# nVidia RTX: LHR detection?



## vailr (Sep 9, 2021)

Is there going to be an update for GPU-Z that detects whether one of the nVidia RTX 3000 series GPU's
is LHR vs. non-LHR? LHR=Low Hash Rate.
Thanks.


----------



## W1zzard (Sep 9, 2021)

Good idea. Where should this status be displayed? Not sure if it's worth putting on the 1st tab? Not a lot of space there


----------



## elghinnarisa (Sep 9, 2021)

I'd put it under the Advanced tab somewhere, in the general drop down perhaps? Seems like a general thing to me and doesn't warrant a whole new drop down for just LHR and the first tab is getting rather crowded.


----------



## vailr (Sep 9, 2021)

Maybe: a check box next to the UEFI check box? 
The "bios version" box (to the left of the "save bios" arrow)  is probably larger than it needs to be.


----------



## Naki (Sep 9, 2021)

W1zzard said:


> Good idea. Where should this status be displayed? Not sure if it's worth putting on the 1st tab? Not a lot of space there



Into a duplicated or unused tooltip of something on main/1st tab. 
(OR in addition to any tooltip you think best)



vailr said:


> Maybe: a check box next to the UEFI check box?



Sorry but no such space exists there.


----------



## GerKNG (Sep 9, 2021)

View attachment 216183


----------



## ixi (Sep 9, 2021)

GerKNG said:


> View attachment 216183



You are a genius!


----------



## Naki (Sep 9, 2021)

Maybe in tooltip of BIOS Version?  Right now, that tooltip has -- whole BIOS string, plus Board ID.
LHR or non-LHR status could be shown as a 3rd line, such as -- "LHR: Yes" if one of those, and "LHR: No" if not.


----------



## P4-630 (Sep 9, 2021)

GerKNG said:


> View attachment 216183





ixi said:


> You are a genius!



Nothing genius about it:


----------



## Naki (Sep 9, 2021)

P4-630 said:


> Nothing genius about it:
> 
> View attachment 216186



Was fine just minutes ago, he put the LHR word next to (in) the card Name line.  
Which is indeed clever!


----------



## GerKNG (Sep 9, 2021)

here is it again.


----------



## P4-630 (Sep 9, 2021)

GerKNG said:


> here is it again.View attachment 216187



Maybe.... It would juuuust fit





If we had a "Nvidia GeForce RTX 2070 Super Ti" it wouldn't fit...


----------



## W1zzard (Sep 9, 2021)

Hmm maybe in the GPU field? There should be plenty of space due to short NVIDIA codenames

"TU104 (LHR)" ?


----------



## Naki (Sep 9, 2021)

W1zzard said:


> Hmm maybe in the GPU field? There should be plenty of space due to short NVIDIA codenames
> 
> "TU104 (LHR)" ?



Yep, sounds great.


----------



## W1zzard (Sep 20, 2021)

This will be included in next release of GPU-Z


----------
######
Task set:
• A. Please reproduce the LHR detection thread from "## elghinnarisa (Sep" to "needs to be.".
• B. Does the LHR detection thread support each statement? Answer yes or no for each and quote the words that decide it. (i) W1zzard proposed showing the LHR status in the GPU field. (ii) Naki said the BIOS Version tooltip currently holds only the whole BIOS string. (iii) elghinnarisa suggested putting the status on the first tab.
The lines after this thread play no part in anything here.

Information supplied:
######
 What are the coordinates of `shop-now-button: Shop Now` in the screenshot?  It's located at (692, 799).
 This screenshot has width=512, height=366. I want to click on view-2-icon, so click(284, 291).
######
Answers for the exercise:
• A.
## elghinnarisa (Sep 9, 2021)

I'd put it under the Advanced tab somewhere, in the general drop down perhaps? Seems like a general thing to me and doesn't warrant a whole new drop down for just LHR and the first tab is getting rather crowded.


----------



## vailr (Sep 9, 2021)

Maybe: a check box next to the UEFI check box? 
The "bios version" box (to the left of the "save bios" arrow)  is probably larger than it needs to be.

• B.
(i) Yes: "Hmm maybe in the GPU field?"
(ii) No: "Right now, that tooltip has -- whole BIOS string, plus Board ID."
(iii) No: "I'd put it under the Advanced tab somewhere"